* Exercise task: Rewrite the listing below, changing each "Screen dimensions" to "Display size" and leaving everything else unchanged.

* Rows:
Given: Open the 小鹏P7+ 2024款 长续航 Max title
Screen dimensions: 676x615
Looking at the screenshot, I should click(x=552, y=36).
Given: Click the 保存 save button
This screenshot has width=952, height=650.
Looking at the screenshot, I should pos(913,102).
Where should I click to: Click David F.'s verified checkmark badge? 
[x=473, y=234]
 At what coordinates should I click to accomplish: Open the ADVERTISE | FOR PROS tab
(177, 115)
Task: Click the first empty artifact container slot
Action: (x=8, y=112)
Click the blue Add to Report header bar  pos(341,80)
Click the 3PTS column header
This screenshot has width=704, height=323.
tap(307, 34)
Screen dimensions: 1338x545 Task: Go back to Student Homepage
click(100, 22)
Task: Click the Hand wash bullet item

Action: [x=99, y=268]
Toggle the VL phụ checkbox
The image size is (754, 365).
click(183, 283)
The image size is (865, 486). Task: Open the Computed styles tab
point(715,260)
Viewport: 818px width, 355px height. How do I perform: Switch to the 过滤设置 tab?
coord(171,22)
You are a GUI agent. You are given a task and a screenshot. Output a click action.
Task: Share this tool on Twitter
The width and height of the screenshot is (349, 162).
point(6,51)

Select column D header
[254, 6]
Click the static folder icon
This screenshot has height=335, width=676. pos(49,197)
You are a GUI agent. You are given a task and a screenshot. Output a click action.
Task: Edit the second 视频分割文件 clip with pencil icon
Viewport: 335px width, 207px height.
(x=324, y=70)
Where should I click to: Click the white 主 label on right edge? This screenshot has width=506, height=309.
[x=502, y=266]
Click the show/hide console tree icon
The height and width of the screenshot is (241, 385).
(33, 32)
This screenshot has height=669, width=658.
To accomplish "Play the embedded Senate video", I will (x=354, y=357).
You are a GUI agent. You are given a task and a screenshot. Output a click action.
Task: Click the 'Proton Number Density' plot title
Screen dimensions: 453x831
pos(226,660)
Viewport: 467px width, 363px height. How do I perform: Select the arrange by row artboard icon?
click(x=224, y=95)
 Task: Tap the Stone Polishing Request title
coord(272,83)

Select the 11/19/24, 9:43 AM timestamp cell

* Written response:
Given: Open the 小鹏P7+ 2024款 长续航 Max title
Display size: 676x615
Looking at the screenshot, I should click(x=552, y=36).
Given: Click the 保存 save button
This screenshot has width=952, height=650.
Looking at the screenshot, I should pos(913,102).
Where should I click to: Click David F.'s verified checkmark badge? 
[x=473, y=234]
 At what coordinates should I click to accomplish: Open the ADVERTISE | FOR PROS tab
(177, 115)
Task: Click the first empty artifact container slot
Action: (x=8, y=112)
Click the blue Add to Report header bar  pos(341,80)
Click the 3PTS column header
This screenshot has width=704, height=323.
tap(307, 34)
Display size: 1338x545 Task: Go back to Student Homepage
click(100, 22)
Task: Click the Hand wash bullet item

Action: [x=99, y=268]
Toggle the VL phụ checkbox
The image size is (754, 365).
click(183, 283)
The image size is (865, 486). Task: Open the Computed styles tab
point(715,260)
Viewport: 818px width, 355px height. How do I perform: Switch to the 过滤设置 tab?
coord(171,22)
You are a GUI agent. You are given a task and a screenshot. Output a click action.
Task: Share this tool on Twitter
The width and height of the screenshot is (349, 162).
point(6,51)

Select column D header
[254, 6]
Click the static folder icon
This screenshot has height=335, width=676. pos(49,197)
You are a GUI agent. You are given a task and a screenshot. Output a click action.
Task: Edit the second 视频分割文件 clip with pencil icon
Viewport: 335px width, 207px height.
(x=324, y=70)
Where should I click to: Click the white 主 label on right edge? This screenshot has width=506, height=309.
[x=502, y=266]
Click the show/hide console tree icon
The height and width of the screenshot is (241, 385).
(33, 32)
This screenshot has height=669, width=658.
To accomplish "Play the embedded Senate video", I will (x=354, y=357).
You are a GUI agent. You are given a task and a screenshot. Output a click action.
Task: Click the 'Proton Number Density' plot title
Display size: 453x831
pos(226,660)
Viewport: 467px width, 363px height. How do I perform: Select the arrange by row artboard icon?
click(x=224, y=95)
 Task: Tap the Stone Polishing Request title
coord(272,83)

Select the 11/19/24, 9:43 AM timestamp cell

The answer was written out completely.